Does the timing of interest rate hikes and cuts impact the the stock market? Do cuts in interest rates then lead to a stock market peak and subsequent decline? Or are cuts just a confirmation of the direction the stock market is already in? Lets take a look at the last 25 years.
1998 - 2003
In 1998. the Fed cut interest rates in reaction to the Russian currency crisis. They cut three times. The lowest weekly close on the SPX occurred the week of August 30, 1998 before the first cut on September 29, 1998. The third and last cut was on November 17, 1998.
The Fed resumed raising rates in mid-1999 starting with +25 bps on June 30, 1999. The SPX peaked the week of March 19, 2000. The Fed's 5th rate hike of +25 bps occurred on March 21, 2000 to be followed by yet another rate hike on May 16, 2000 of +50 bps.
The Fed did not cut rates until January 3, 2001 where they cut -50 bps. The SPX had been in decline for 9 months. It is also interesting to note that the SPX bottomed the week of October 6, 2002 before the last 2 rates cuts in November 2002 and June 2003 for a total of 13 rate cuts.
2004 - 2009
The Fed raised interest rates +25 bps 17 times from June 30, 2004 to June 29, 2006. The market kept pusing higher into 2007. The Fed decided to cut rates by -50 bps on September 18, 2007. The SPX peaked the week of October 7, 2007, about 3 weeks later. So as opposed to the peak in 2000, this time the market peaked after the first rate cut.
The intensity of the crisis was evidenced by the 10 rate cuts bringing interest rates to zero with the final cut of one full percentage point occurring on Dec. 16, 2008. The market bottomed the week of March 1, 2009, 11 weeks after the last cut.
2015 - 2020
The Fed kept interest rates at zero for the next 7 years in what became know as the Zero Interest Rate Policy (ZIRP). Beginning on Dec. 17, 2015 they rasied rates by +25bps for the first of 9 straight raises over 3 years.
The first cut of -25bps occurred on Aug. 1, 2019 followed by 2 more cuts of the same size until the COVID panic of 2020 hit. They then cut by -150 bps over a 2 week period in March 2020. Interest rates were now back to zero. 2020 was a minor peak in the SPX, not the end of the primary wave up from March 2009. The peak in the SPX occurred the week of January 2, 2022.

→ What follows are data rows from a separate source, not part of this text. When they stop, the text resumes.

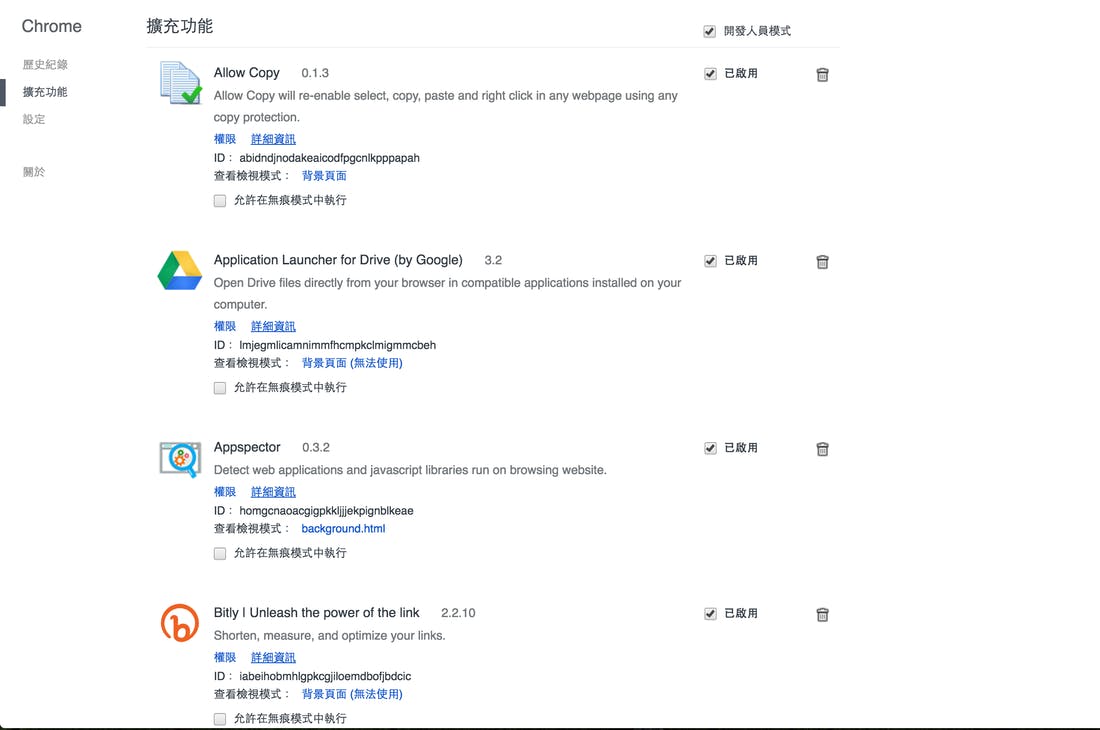Remove Bitly extension with trash icon
This screenshot has height=730, width=1100.
(822, 615)
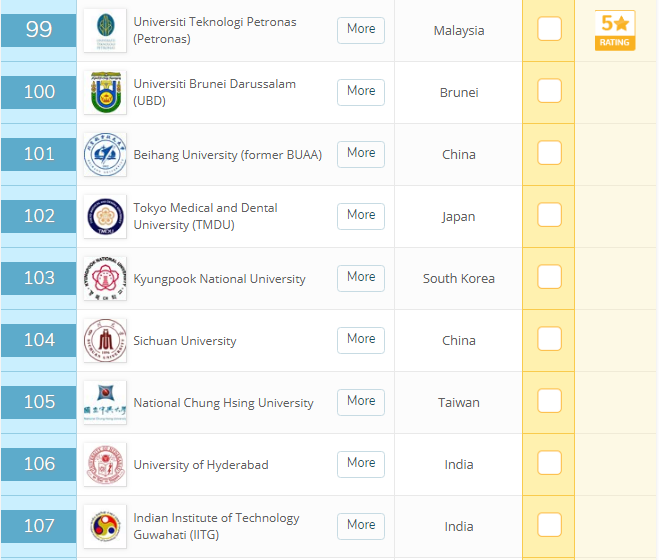Image resolution: width=659 pixels, height=560 pixels.
Task: Click the IIT Guwahati logo
Action: point(105,526)
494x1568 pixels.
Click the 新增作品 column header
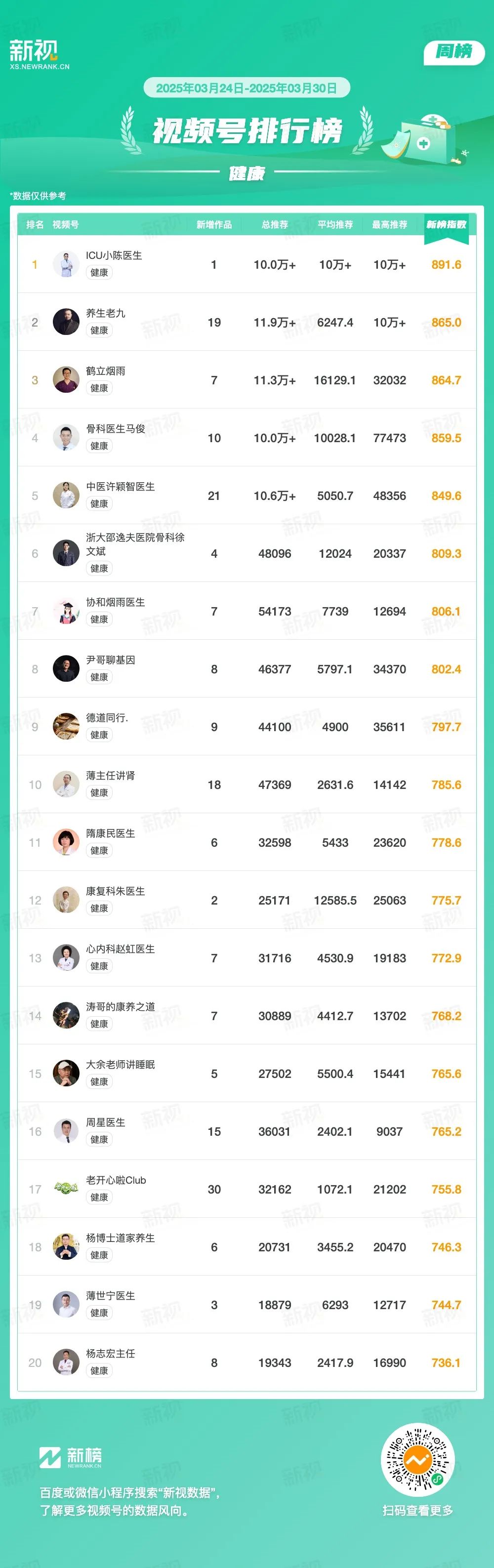pos(214,225)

The Fed did not start raising rates until 10 weeks after the peak and have now raised them 11 times. This time does seem to be different though. In prior cycles the Fed was raising while the market was increasing. So will the 2022 peak in the market hold as we expect? When the market turns down it will be because something different is indeed happening and the Fed will follow suit with rate cuts that they justify because the data changed.